Journal of Applied Mathematics and Stochastic Analysis
Volume 4 (1991), Issue 4, Pages 333-355
doi:10.1155/S1048953391000254

Markov chains with transition delta-matrix: ergodicity conditions, invariant probability measures and applications

Lev Abolnikov1 and Alexander Dukhovny2

1Loyola Marymount University, Department of Mathematics, Los Angeles 90045, CA, USA
2San Francisco State University, Department of Mathematics, San Francisco 94132, CA, USA

Received 1 March 1991; Revised 1 August 1991

Copyright © 1991 Lev Abolnikov and Alexander Dukhovny. This is an open access article distributed under the Creative Commons Attribution License, which permits unrestricted use, distribution, and reproduction in any medium, provided the original work is properly cited.

Abstract

A large class of Markov chains with so-called Δm,n-and Δm,n-transition matrices (“delta-matrices”) which frequently occur in applications (queues, inventories, dams) is analyzed.

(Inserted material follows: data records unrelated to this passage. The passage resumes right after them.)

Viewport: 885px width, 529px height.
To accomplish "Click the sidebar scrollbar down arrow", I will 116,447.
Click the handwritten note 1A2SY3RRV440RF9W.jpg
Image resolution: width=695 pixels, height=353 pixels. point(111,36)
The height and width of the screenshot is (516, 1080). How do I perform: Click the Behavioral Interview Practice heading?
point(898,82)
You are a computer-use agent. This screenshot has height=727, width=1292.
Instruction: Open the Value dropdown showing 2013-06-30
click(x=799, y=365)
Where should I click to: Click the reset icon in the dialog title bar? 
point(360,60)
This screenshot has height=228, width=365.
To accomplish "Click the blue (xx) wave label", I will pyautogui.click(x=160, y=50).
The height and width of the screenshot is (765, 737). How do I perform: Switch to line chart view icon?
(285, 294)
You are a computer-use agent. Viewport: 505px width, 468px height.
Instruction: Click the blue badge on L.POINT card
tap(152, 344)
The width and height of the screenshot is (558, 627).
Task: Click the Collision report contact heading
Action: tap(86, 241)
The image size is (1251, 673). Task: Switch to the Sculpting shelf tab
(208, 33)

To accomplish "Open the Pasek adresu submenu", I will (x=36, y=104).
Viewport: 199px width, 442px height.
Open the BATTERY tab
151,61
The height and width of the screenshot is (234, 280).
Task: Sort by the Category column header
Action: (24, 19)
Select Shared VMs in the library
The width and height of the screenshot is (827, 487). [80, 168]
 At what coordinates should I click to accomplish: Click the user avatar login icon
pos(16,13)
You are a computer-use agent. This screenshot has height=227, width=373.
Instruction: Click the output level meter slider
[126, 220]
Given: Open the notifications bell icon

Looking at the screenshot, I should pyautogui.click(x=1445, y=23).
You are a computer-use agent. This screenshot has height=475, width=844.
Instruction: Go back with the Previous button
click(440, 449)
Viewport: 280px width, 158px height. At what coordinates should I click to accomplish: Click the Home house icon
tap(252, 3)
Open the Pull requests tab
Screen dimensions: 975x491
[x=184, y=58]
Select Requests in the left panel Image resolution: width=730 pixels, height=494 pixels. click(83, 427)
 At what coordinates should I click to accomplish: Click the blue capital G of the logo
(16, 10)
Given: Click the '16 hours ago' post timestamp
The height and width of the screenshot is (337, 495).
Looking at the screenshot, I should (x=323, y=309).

The authors find some structural properties of both types of Markov chains and develop a simple test for their irreducibility and aperiodicity. Necessary and sufficient conditions for the ergodicity of both chains are found in the article in two equivalent versions. According to one of them, these conditions are expressed in terms of certain restrictions imposed on the generating functions Ai(z) of the elements of the ith row of the transition matrix, i=0,1,2,; in the other version they are connected with the characterization of the roots of a certain associated function in the unit disc of the complex plane. The invariant probability measures of Markov chains of both kinds are found in terms of generating functions. It is shown that the general method in some important special cases can be simplified and yields convenient and, sometimes, explicit results.

As examples, several queueing and inventory (dam) models, each of independent interest, are analyzed with the help of the general methods developed in the article.